If it is mainly back it could well be myofascial pain syndrome. I'm having massage etc by a physio at the hospital at the moment - when I first went to the doctor last autumn it REALLY hurt if you touched my back muscles, now it just hurts when they press their fingers in! But it is improving all the time.

There are doctors who mention pain problems when having BP taken as a possible sign of PMR. Definitely applied for me. 

Eileen, you can dispute it alll you want, but actually it's MY body so I get to say...not you.  

Everyone I know with PMR started out feeling afraid of massage and expecting bad outcomes.  They got good ones.  I got a good outcome. The only reason I put my outcome up here was to be helpful to people that WANT to try body work. 

If it isn't for you?  Fine.  But you are disputing my ability to tell what MY body feels and sorry, you don't get to do that. 

I am a behavioral scientist with 4 books and over 100 articles in medical, scientific, and health magazines as well as internet work in health education and behavioral science.  

Reporting that I found something that WORKED for me in a disease that is painful is me trying to be kind to those that MIGHT find that helpful.  That's all.

If you had read my response properly you would have seen I didn't dispute it worked for you - but said that I doubted that relief of that sort was from PMR alone. Given the mechanism of PMR, which is a chronic autoimmune inflammatory disorder, it isn't ever going to respond to a single manual treatment. Nor did I say it wasn't for me - because I DO use massage. But it doesn't do anything significant for the PMR itself, it works for the myofascial pain syndrome which is common alongside PMR.

You don't say either how long you had been on pred before stopping from 10mg in a week. Anyone who has been on pred at or above 10mg for more than a couple of months should NEVER stop pred in as little as a week and it is not a good idea to recommend it to others.

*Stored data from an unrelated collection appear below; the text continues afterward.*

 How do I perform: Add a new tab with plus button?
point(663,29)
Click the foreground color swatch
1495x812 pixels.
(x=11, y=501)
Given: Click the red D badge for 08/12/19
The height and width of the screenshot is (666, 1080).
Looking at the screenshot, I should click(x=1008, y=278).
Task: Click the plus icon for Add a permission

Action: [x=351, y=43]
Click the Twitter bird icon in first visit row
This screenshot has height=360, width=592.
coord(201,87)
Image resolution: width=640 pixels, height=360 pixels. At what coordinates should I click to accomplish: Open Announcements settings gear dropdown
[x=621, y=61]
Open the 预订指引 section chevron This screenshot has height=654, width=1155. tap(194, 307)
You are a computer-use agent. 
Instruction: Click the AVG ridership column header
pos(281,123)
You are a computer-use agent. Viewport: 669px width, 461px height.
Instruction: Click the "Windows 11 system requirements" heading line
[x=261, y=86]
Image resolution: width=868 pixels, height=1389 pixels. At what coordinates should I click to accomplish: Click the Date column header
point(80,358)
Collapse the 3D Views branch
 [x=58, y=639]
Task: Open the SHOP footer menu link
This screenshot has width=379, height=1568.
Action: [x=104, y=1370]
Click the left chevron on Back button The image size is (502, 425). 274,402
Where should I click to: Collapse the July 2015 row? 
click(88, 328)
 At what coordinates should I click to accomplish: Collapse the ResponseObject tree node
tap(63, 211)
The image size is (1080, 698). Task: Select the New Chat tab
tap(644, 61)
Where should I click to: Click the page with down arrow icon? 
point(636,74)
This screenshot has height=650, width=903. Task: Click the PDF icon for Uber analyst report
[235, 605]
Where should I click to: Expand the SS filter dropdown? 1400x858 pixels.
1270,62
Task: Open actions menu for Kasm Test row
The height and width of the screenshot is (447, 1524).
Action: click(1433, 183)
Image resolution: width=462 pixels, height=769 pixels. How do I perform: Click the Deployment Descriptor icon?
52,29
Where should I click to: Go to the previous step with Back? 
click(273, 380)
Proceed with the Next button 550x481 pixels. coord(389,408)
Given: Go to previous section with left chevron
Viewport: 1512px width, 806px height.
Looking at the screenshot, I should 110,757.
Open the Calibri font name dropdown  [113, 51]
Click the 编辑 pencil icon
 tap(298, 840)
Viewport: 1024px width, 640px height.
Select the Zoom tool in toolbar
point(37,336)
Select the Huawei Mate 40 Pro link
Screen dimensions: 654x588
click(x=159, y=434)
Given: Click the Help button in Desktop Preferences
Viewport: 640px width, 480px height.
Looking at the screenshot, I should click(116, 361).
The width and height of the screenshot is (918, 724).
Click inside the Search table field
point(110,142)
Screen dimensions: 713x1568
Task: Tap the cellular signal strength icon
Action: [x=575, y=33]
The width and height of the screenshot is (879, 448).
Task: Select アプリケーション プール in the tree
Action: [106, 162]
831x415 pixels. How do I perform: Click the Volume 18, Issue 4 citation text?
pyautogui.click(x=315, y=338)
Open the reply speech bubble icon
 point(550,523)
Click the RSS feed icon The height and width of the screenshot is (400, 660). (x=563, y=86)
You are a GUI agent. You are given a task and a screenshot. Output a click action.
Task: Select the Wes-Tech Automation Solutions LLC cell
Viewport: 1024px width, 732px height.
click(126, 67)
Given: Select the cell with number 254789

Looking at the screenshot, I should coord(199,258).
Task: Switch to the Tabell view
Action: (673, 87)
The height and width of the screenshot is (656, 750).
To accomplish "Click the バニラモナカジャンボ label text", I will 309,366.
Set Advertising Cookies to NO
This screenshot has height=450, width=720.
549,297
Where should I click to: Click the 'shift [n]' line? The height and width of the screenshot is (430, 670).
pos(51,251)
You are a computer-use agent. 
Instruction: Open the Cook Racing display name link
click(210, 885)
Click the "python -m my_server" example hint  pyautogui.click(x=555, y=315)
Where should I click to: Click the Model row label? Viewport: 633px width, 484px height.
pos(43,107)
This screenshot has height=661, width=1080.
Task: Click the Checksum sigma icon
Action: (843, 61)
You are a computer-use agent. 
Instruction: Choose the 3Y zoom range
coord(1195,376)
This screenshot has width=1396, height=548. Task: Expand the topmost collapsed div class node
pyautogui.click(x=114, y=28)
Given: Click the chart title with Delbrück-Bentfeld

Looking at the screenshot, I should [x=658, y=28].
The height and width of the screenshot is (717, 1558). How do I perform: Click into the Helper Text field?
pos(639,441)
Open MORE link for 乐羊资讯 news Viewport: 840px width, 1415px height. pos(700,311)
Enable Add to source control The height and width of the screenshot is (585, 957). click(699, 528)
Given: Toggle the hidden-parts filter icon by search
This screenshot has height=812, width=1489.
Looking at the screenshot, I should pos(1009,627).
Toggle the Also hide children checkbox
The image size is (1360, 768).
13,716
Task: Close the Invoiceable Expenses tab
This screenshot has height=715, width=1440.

They could become very ill.

I occasionally have a course of massages (once a week for six weeks), but I have never been pain free after them.

I've had PMR for five years and the only thing that has ever worked is pred.

It's anywhere on my body my arms my legs , I have two small dogs and it's painful if they walk over my legs . I had to have an excision on my back last month and when the surgeon rubbed the antiseptic over it was uncomfortable.

How strange - you have my sympathy, I do remember what it was like and to think it wouldn't have gone away makes me cringe!

It's only now dawned on me why having my BP taken is painful. It was never a problem before PMR. Thank you, Eileen.

It wouldn't do any harm, Anhaga. I must admit I was supposed to have had mine taken again in January but I forgot. Oops. I find, like you, the flutter etc has more or less gone as I am reducing.

Molly, I wonder do you havke fibromylgia along with PMR? The pain you are describing sound very like the pain I have from fibromylgia, any pressure feels like a bruise and the pain deepens rather than dissipates. The pain when your dogs walk on your legs, in my case cats! Also the pain from getting your blood pressure taken, that's happpened to me for years not just after being diagnosed with PMR. I've had Fibromylgia for about 15 years, different pains.

Could be both I suppose - I definitely don't have fibro but I did have the tender muscles bit. It took a couple of years to fade altogether once I was on pred. Wouldn't it be nice if they could find definitive markers for them both...

At least they have introduced a label of "Undifferentiated connect tissue disorder" which means there are bits of inflammatory arthritis, lupus, etc etc but not enough of any one to call it that. I don't think PMR comes in one size fits all either - but how you show that I don't know!

Drink plenty - the massage has released the inflammatory substances drom inflamed muscles and now they are making your muscles ache. I have heavy duty therapeutic massage and rarely have sore muscles afterwards - but I've been having it for a long time and am used to it. Lots of people find it happens in PMR - but it will improve.